大学別では、龍谷大 (5.5倍→4.6倍)・桃山学院大(3.8倍→3.0倍)・武庫川女子大(5.9倍→5.4倍)の倍率ダウン、青山学院大(2.1倍→2.8倍)・愛知淑徳大(1.8倍→2.3倍)・大阪経済大(5.2倍→5.9倍)の倍率アップが目立つ。
学部系統別にみると、弱めの「文高理低」状態だ。就職事情の好調さを受け、文系学部は軒並み志願者増。また、農が人気アップ、理工や医療・看護も前年並みだが、医は大幅減。さらに、法・文の合格者絞り込みによる倍率アップ(=難化)が注目される(グラフ3)。
【AO入試】
志願者は国公立16%増、私立7%増
16年12月26日現在の集計(145大学。国公立はセ試を課さないAO。志願者数=約3万1千人)では、AO入試全体で「志願者8%増、合格者5%増」と人気が高まった(グラフ4)。

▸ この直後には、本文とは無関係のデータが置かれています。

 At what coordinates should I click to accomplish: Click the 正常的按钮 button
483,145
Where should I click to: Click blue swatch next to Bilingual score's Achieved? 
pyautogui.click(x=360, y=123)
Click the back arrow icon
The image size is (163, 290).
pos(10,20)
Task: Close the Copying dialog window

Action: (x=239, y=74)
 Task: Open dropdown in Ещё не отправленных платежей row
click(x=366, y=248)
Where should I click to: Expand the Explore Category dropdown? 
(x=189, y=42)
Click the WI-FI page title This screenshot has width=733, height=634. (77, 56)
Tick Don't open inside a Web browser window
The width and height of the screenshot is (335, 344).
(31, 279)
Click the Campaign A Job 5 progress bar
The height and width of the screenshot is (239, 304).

20年度以降に始まる予定の「入試改革」(論理的思考力・表現力、主体性、多面的・総合的な評価などを重視した選抜)を先取りする形で、AO入試を導入・拡大する動きが活発化(国公立では香川大・熊本大・宮城大などが新規実施)。これが国公立・私立ともにAO入試の志願者大幅増につながった模様だ。

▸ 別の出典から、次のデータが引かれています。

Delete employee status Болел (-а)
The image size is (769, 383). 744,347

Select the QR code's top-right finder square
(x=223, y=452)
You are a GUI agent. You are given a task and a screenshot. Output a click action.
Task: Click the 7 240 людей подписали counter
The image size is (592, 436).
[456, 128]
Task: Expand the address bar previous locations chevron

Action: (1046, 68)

国公立大が「志願者16%増、合格者17%増」で倍率は3.7倍→3.6倍とややダウン、私立大は「志願者7%増、合格者4%増」で倍率は1.8倍→1.9倍とややアップ。公募推薦と異なり、私立大でやや合格者を抑える傾向が見られた。
大学別では、山口大(31%増)・北九州市立大(20%増)・早稲田大(14%増)・愛知淑徳大(28%増)・立命館大(10%増)の志願者増、東北大(9%減)・京都工芸繊維大(8%減)・千葉工業大(13%減)の志願者減が目立った。
(文責/小林)
この記事は「螢雪時代(2017年4月号)」より転載いたしました。